LONDON (Reuters) - Sterling largely brushed off the British Prime Minister’s announcement that it was time to prepare for a no-trade deal Brexit on Friday, as analysts said the majority of market participants still expect a deal will be reached.
Markets had been waiting for Boris Johnson to say whether the UK would quit trade talks after the Oct. 14-15 European Union leaders summit, a self-imposed deadline to leave the negotiating table if there was no agreement.
The pound dropped sharply when Johnson said that the UK should get ready for a no-deal outcome, losing as much as a cent or 0.8%, but rebounded as he stopped short of announcing that the UK would walk away from the talks.
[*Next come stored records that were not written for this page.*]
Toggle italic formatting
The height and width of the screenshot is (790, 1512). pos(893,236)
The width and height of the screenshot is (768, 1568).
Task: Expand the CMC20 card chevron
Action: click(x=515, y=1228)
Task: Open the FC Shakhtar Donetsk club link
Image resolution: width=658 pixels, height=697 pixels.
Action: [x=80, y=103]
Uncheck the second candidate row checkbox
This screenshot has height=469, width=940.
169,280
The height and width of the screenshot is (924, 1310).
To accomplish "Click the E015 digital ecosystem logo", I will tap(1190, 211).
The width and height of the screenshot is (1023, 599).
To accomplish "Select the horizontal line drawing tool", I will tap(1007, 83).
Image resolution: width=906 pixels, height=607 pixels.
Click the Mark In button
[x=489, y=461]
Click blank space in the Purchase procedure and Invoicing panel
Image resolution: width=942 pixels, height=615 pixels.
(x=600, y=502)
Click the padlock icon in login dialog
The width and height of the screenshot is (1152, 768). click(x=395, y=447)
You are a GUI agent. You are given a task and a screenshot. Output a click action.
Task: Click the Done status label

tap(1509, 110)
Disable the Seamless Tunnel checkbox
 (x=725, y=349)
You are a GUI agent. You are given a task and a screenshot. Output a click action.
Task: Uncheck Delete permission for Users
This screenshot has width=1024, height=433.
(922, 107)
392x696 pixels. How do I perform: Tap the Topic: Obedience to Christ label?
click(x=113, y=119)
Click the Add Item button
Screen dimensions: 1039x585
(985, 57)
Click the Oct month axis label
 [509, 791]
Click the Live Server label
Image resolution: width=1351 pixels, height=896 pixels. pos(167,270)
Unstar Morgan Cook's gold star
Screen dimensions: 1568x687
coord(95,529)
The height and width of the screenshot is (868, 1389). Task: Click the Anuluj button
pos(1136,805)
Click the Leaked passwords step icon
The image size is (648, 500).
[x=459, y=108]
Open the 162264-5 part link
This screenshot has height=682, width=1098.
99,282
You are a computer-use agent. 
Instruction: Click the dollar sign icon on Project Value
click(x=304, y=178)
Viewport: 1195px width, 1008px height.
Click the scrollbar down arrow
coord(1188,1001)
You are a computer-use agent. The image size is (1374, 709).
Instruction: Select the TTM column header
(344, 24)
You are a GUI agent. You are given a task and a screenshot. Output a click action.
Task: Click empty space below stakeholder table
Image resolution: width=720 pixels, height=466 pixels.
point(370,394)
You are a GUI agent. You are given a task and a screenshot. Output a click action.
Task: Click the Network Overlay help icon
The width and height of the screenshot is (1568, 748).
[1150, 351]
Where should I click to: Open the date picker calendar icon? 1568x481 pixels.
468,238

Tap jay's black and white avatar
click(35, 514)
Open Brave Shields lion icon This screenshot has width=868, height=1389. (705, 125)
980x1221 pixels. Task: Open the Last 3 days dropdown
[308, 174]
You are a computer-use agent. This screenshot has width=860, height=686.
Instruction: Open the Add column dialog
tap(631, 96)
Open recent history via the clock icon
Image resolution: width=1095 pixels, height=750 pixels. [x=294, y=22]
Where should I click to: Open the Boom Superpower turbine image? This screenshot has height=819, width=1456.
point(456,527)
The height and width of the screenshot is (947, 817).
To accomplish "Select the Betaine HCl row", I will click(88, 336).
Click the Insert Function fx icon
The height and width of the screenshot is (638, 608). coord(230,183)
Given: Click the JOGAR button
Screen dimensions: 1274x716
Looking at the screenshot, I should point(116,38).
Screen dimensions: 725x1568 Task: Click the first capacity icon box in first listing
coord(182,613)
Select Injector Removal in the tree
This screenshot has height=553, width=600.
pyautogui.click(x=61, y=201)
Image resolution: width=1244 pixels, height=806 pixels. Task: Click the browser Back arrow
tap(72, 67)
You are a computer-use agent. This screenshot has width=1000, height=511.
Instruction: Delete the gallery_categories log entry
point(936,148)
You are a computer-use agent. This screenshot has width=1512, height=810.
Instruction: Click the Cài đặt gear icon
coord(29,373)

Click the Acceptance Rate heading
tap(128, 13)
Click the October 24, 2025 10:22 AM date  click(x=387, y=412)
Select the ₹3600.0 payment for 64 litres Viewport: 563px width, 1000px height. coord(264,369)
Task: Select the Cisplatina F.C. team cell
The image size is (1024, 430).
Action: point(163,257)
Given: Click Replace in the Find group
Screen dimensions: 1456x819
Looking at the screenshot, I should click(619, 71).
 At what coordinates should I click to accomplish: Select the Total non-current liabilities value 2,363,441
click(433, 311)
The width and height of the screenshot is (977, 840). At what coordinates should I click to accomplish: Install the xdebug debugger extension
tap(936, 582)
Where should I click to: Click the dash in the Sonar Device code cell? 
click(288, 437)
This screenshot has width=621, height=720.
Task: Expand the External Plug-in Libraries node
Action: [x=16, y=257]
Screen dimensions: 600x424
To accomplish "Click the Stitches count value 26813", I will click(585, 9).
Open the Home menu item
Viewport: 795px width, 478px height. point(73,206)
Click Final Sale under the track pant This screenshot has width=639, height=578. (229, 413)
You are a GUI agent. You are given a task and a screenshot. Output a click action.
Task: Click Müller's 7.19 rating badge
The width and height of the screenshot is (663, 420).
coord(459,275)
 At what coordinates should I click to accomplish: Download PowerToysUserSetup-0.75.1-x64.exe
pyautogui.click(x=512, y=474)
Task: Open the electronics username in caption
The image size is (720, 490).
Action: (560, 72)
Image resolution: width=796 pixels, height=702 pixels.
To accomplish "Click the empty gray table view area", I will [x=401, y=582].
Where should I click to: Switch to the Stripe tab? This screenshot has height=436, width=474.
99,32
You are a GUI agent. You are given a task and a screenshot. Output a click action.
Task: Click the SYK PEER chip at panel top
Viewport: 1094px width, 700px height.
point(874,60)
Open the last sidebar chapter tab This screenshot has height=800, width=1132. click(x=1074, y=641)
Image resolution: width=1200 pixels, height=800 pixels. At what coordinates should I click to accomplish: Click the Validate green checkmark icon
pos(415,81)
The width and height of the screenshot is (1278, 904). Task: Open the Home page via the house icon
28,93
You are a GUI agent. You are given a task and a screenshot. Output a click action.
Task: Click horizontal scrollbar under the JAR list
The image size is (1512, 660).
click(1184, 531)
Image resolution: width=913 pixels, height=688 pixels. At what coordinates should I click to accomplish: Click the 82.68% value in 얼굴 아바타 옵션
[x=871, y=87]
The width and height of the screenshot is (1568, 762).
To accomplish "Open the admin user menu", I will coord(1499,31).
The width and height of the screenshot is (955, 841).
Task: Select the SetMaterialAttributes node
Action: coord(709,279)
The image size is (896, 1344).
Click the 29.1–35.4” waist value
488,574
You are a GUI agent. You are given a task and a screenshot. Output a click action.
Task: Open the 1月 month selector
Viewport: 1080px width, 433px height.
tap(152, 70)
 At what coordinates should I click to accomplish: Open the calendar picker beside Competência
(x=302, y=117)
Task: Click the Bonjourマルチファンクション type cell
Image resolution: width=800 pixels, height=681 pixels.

“Preparation for a no-deal is a very different statement to an actual no-deal,” said Neil Jones, head of FX sales at Mizuho.
“The initial market reflex action was to pound on elevated chances of a no-deal. However, the majority of participants do expect a deal of some form to emerge, despite the recent headlines,” he said.
Johnson’s spokesman later said that trade talks are over, effectively ended by the EU not changing their negotiating position.
The EU’s most powerful leaders rushed to say that they wanted a trade deal and that talks would continue, though not at any price.
By 1421 GMT, the pound was up 0.2% on the day at $1.2920, but set to end the week 1% lower.
Versus the euro, it was broadly flat on the day at 90.78 pence.
Kit Juckes, head of FX strategy at Societe Generale said most people still expected a last-minute deal to be reached, but that that view will be reconsidered as the Dec. 31 deadline gets closer.
“Euro-sterling is still under 0.91 – sterling’s not in free-fall here by any stretch of the imagination,” he said.
The possibility of negative rates also presents a downside risk to sterling, with analysts saying the Bank of England is more likely to cut rates below zero if there is an economically-damaging no-deal after the Brexit transition period ends on Dec. 31.
The UK has been putting more of the country under stricter lockdown measures this week in a bid to contain a second wave of COVID-19, adding to worries about the economic fallout from the pandemic.